Election Wrap-up

Mayor-to-be Will Wynn gets congratulations from his Smart Growth mentor, former Mayor Kirk Watson. Council Member Wynn avoided a runoff by nabbing 58% of the vote.
Mayor-to-be Will Wynn gets congratulations from his Smart Growth mentor, former Mayor Kirk Watson. Council Member Wynn avoided a runoff by nabbing 58% of the vote. (Photo By John Anderson)

Mayor: When Wynn Won

Other than Jennifer Gale -- who would have done better, she said, had she not been so shamefully ignored by the Chronicle -- not one mayoral candidate came down to Election Central to watch the returns. Which, admittedly, was like watching grass grow very slowly: Will Wynn began the night with 56.5% of the early vote, and ended it with 58.3% of the total vote, and Max Nofziger, Marc Katz, and Brad Meltzer remained lined up way behind him, in that order, from beginning to end. The only excitement was over whether Gale would hold off Leslie Cochran for the honor of fifth place. She didn't.

"The scale, as well as the geographic distribution, of our victory was very rewarding," Wynn told us Tuesday. "I think the size of our victory was really a direct result of our message and the effort we put into delivering it to the voters."

With all the challengers more than 40 points behind from the git-go, the hopes of a run-off -- which Katz "guaranteed" to E-Day visitors to his campaign Web site -- faded pretty early. Except for three partial precincts on the edge of town, where only a handful of voters are within the city limits, Wynn finished first in every box, and in 126 (out of 180) boxes he finished with more than 50% (see p.28 for the full results). Of the three main challengers, only Nofziger seemed vaguely bitter, postulating that it may have been impossible for anyone to beat Wynn's advantage in fundraising and establishment support.

Katz, on the other hand, after having pilloried Wynn during the last weeks on the stump, told reporters Saturday night Wynn would be "a great mayor" and deserves the community's support. And Meltzer -- who spent between $25 and $50 for each of his 4,851 votes (depending on the accuracy of his campaign reports, which has been called into question) -- had nothing but best wishes for the mayor-elect. "I believe Mr. Wynn's come out of his cocoon; he's going to be tackling the real issues like the budget," Meltzer said Monday. "He's got a big job, and we've got to work together as a team. I'm going to be there for him." For his part, Wynn returned the compliment: "I thought the other candidates did a good job of raising important issues. ... I feel like those debates will help make me a better mayor."

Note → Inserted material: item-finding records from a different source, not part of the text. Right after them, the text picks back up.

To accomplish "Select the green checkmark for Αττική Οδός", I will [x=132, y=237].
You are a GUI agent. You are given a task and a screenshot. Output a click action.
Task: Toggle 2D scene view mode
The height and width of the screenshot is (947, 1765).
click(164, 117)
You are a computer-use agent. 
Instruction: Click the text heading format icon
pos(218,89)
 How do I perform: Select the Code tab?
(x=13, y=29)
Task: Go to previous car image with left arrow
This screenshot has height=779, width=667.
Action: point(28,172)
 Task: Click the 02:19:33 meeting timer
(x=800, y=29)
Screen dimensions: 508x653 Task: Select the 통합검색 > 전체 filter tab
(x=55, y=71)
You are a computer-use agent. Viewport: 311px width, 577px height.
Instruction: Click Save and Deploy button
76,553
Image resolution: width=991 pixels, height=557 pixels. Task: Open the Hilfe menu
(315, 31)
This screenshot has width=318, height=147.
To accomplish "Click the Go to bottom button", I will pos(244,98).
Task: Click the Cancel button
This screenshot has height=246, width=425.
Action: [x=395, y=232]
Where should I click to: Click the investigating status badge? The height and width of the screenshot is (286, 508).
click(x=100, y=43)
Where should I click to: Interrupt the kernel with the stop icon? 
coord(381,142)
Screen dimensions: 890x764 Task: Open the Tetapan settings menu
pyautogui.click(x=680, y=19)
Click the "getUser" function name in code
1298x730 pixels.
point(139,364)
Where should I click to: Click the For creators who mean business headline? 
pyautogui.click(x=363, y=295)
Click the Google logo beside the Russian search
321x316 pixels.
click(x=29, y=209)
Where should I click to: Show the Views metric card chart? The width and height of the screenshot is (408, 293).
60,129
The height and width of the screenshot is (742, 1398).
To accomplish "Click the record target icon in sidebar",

For Wynn, the party's just beginning, of course -- "I'm going to use the next six weeks to get a head start on the work before us ... as we head into budget discussions." Meanwhile, Nofziger says that after 25 years on the Austin civic scene, it's time for a rest, but Katz and especially Meltzer seem to have caught the political bug. "I'm not done -- I'm just getting started," Meltzer says. "I enjoyed the campaign; it was a great adventure, and I'm looking forward to doing it again." He did not specify what office he might seek next. Gale, however, has made her plans clear: She told us on election night that she intends to run for Congress next year against Lloyd Doggett, whatever his district may be. "I'm not waiting until Monday," Gale said. "I'm beginning tomorrow. I'll be calling [Doggett] out to debate. I'm calling him up. I wanna fight."